I also got her a usb thumb drive to sneakernet big things back and forth with her friends and to school.
Now my daughter has a dedicated machine, so I was thinking, how could I make her machine do the right thing for her.
hotplugd notices hotplug devices (like usb sticks and ipod nanos) coming and going.
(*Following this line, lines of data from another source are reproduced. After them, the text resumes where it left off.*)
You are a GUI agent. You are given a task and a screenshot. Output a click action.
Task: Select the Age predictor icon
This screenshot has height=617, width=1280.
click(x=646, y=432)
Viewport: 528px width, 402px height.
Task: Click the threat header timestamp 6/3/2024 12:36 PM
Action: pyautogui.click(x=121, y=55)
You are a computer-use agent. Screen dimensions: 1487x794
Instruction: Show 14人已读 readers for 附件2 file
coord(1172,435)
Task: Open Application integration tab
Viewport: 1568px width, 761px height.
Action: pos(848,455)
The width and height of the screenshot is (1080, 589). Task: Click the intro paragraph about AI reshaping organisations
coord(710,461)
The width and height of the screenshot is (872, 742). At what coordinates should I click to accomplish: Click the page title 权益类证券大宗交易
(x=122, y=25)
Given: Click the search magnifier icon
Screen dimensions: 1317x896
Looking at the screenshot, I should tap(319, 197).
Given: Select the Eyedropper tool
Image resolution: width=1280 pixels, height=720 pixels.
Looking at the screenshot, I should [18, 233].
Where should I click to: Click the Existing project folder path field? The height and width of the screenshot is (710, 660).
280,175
It can then run an "attach" and a "detach" script whenever it sees something happen.
After reading the man page, it took me about 20 minutes to come up with the following, which I have in /etc/hotplug/attach on cathryn's machine:
#!/bin/ksh DEVCLASS=$1 DEVNAME=$2 case $DEVCLASS in 2) # disk devices disklabel=`/sbin/disklabel $DEVNAME | grep '^label:' | \ sed -e 's/^label: //'` case $disklabel in iPod*) # Apple ipod - mount, run gtkpod as cathryn. (mount_msdos -o nodev,nosuid -u 1012 -g 1012 /dev/"$DEVNAME"j /mnt/ipod && \ su cathryn -c "(export DISPLAY=:0 && /usr/local/bin/gtkpod)" ; \ sleep 1; sync ; umount /mnt/ipod) & ;; USB?Flash?Disk*) # Rally or other USB flash disk. mount_msdos -o nodev,nosuid -u 1012 -g 1012 /dev/"$DEVNAME"i /mnt/flash ;; esac ;; 3) # network devices #/sbin/dhclient $DEVNAME ;; esac
Now of course, this is customized for Cathryn's computer, but you should be able to get the idea.
With this, if she plugs in her ipod when logged in, up pops gtkpod - she can do what she likes, and once she exits gtkpod, the ipod is safely unmounted and ready to be unplugged ("just like a mac").
OTOH, if she plugs in her thumb drive, it too automatically gets mounted on /mnt/flash, and she can easily use it. (although in this mode of use she has been told to type "sync" in a shell before unplugging it - a detach script isn't really needed, the usb layer handles unplugs and umounts now cleanly if you yank the device. :)
Anyway, ymmv, but have fun with hotplugd.